> _Verilen Metin_:
SAHİH-İ MÜSLİM

Bablar Konular Numaralar  

ZEKAT BAHSİ

<< 984 >>

NUMARALI HADİS-İ ŞERİF:

 

12 - (984) حدثنا عبدالله بن مسلمة بن قعنب وقتيبة بن سعيد. قالا: حدثنا مالك. ح وحدثنا يحيى بن يحيى (واللفظ له) قال:

 قرأت على مالك عن نافع، عن ابن عمر ؛ أن رسول الله صلى الله عليه وسلم فرض زكاة الفطر من رمضان على الناس. صاعا من تمر. أو صاعا من شعير. على كل حر أو عبد. ذكر أو أنثى. من المسلمين.

 

{12}

Bize Abdullah b. Meslemete'bni Ka'neb ile Kuteybetü'bnü Said rivayet ettiler. Dedilerki: Bize Mâlik rivayet etti. H.

Bize Yahya b. Yahya dahî rivayet etti. Lâfız onundur. (Dediki): Mâlik'e, Nâfi'den dinlediğim, onun da îbni Ömer'den naklen rivayet ettiği şu hadisi okudum:

 

Resulullah (Sallallahu Aleyhi ve Sellem) Ramazanda sadaka-i fıtri Müslümanların hür veya köle, erkek veya kadın her birine hurmadan bir sa' veya arpadan bir sa' olmak üzere farz kıldı.

 

 

13 - (984) حدثنا ابن نمير. حدثنا أبي. ح وحدثنا أبو بكر بن أبي شيبة (واللفظ له) قال: حدثنا عبدالله بن نمير وأبو أسامة عن عبيدالله، عن نافع، عن ابن عمر ؛ قال:

 فرض رسول الله صلى الله عليه وسلم زكاة الفطر صاعا من تمر. أو صاعا من شعير. على كل عبد أو حر. صغير أو كبير.

 

{13}

Bize îbni Nümeyr rivayet etti. (Dediki): Bize babam rivayet etti. H.

> _Ham Kayıtlar_:
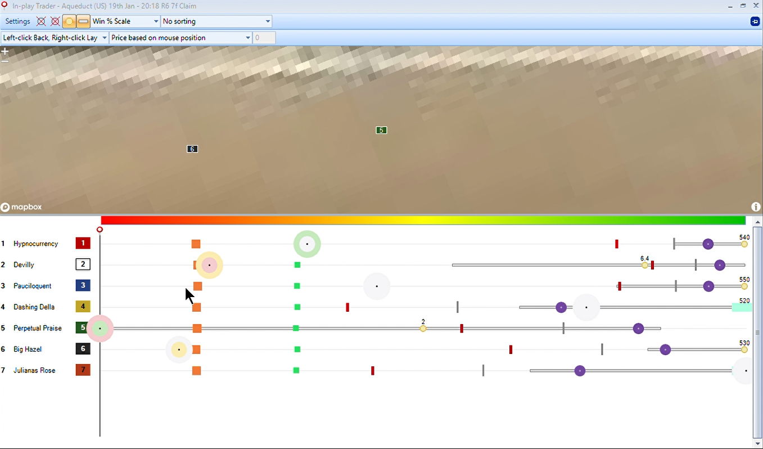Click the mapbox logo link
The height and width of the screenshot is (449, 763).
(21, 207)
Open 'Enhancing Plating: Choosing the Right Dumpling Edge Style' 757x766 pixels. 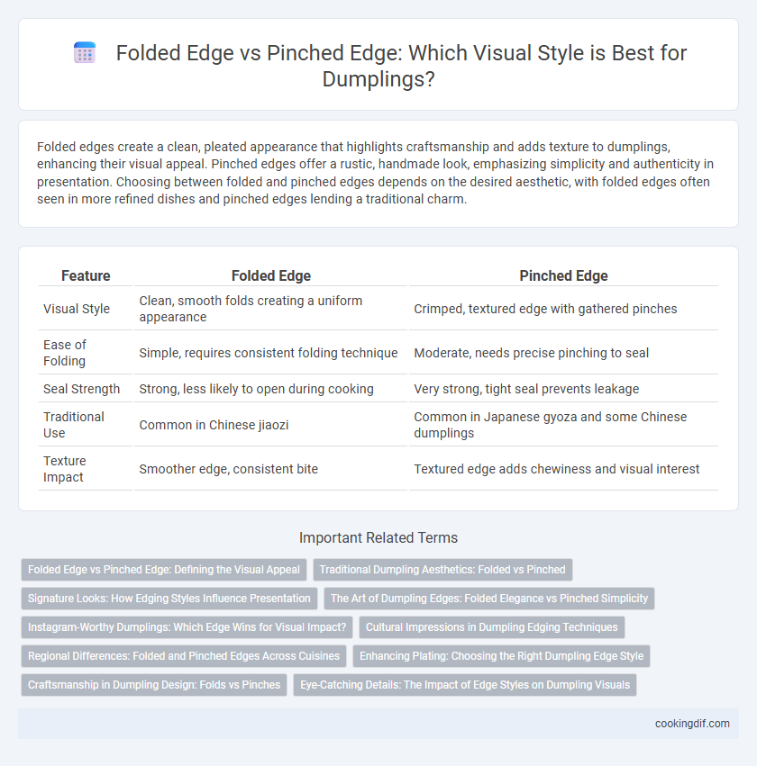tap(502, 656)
* * *
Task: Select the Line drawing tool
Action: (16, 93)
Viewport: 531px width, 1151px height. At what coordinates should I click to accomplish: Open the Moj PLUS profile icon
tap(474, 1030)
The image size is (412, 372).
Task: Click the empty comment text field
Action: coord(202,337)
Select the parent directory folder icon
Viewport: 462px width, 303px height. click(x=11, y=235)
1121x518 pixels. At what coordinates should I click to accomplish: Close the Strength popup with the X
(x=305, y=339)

> _Gereksinimler_:
Verilen metne göre aşağıdaki soruları yanıtlayın:
1. 12 numaralı rivayette Yahya b. Yahya, Nâfi'den dinlediği hadisi kime okuduğunu söylüyor?
2. Türkçe çeviriye göre sadaka-i fıtır hangi iki üründen birer sa' olarak farz kılındı?
3. 13 numaralı rivayetin Türkçe kısmında İbni Nümeyr kimin kendisine rivayet ettiğini belirtiyor?

> _Doğru Yanıt_:
1. Mâlik'e.
2. Hurma ve arpa.
3. Babası.